Weinig topsporters krijgen het voor elkaar naast hun carrière ook nog een opleiding te volgen. Het onderwijs is volgens sportkoepel NOC*NSF niet flexibel genoeg en de sportprestaties worden niet voldoende erkend. Daarnaast maakt de sportkoepel zich zorgen over het kabinetsplan om de basisbeurs af te schaffen. Sporters zouden door die maatregel “buitenproportioneel” hard worden geraakt, omdat zij langer studeren en geen tijd hebben voor bijbaantjes.
Tijd voor actie dus. Maandag tekent het NOC*NSF met tien universiteiten en elf hogescholen in het Utrechtse Academiegebouw een plan dat het sporters makkelijker moet maken een studie te volgen.

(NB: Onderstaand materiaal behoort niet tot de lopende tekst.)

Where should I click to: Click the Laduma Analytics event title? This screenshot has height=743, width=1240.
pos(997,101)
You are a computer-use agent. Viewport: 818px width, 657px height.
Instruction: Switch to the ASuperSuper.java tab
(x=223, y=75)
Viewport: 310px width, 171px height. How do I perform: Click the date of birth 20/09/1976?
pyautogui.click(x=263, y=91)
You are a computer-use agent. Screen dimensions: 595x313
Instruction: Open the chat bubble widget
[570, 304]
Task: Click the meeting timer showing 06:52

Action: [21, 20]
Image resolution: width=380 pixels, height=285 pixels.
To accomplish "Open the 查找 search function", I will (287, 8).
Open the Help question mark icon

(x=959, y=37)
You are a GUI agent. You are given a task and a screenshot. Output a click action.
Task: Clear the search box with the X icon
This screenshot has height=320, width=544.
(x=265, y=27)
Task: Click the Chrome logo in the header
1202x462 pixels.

De instellingen beloven onder meer dat het onderwijs voor deze studenten flexibeler wordt, zodat ze hun colleges en toetsen om wedstrijden en trainingen heen kunnen plannen. Verder stellen hogescholen en universiteiten een topsportcoördinator aan om de begeleiding in goede banen te leiden. De sportkoepel op zijn beurt gaat ‘kennisbijeenkomsten’ organiseren, zodat studieadviseurs beter weten hoe ze topsporters moeten begeleiden.
Verder is NOC*NSF van plan de minister van Onderwijs nog eens te wijzen op de problemen die studerende topsporters krijgen als de basisbeurs wordt afgeschaft. Of deze lobby nu wel of geen effect sorteert: de sportkoepel gaat meer zijn best doen om Nederlandse en Europese fondsen aan te boren die de topsporters kunnen helpen hun opleiding te bekostigen.
Het actieplan spreekt ook de sporters aan op hun verantwoordelijkheid: zij moeten goed nadenken over hun studiekeuze en duidelijke afspraken maken met hun studiebegeleider en topsportcoördinator over de planning.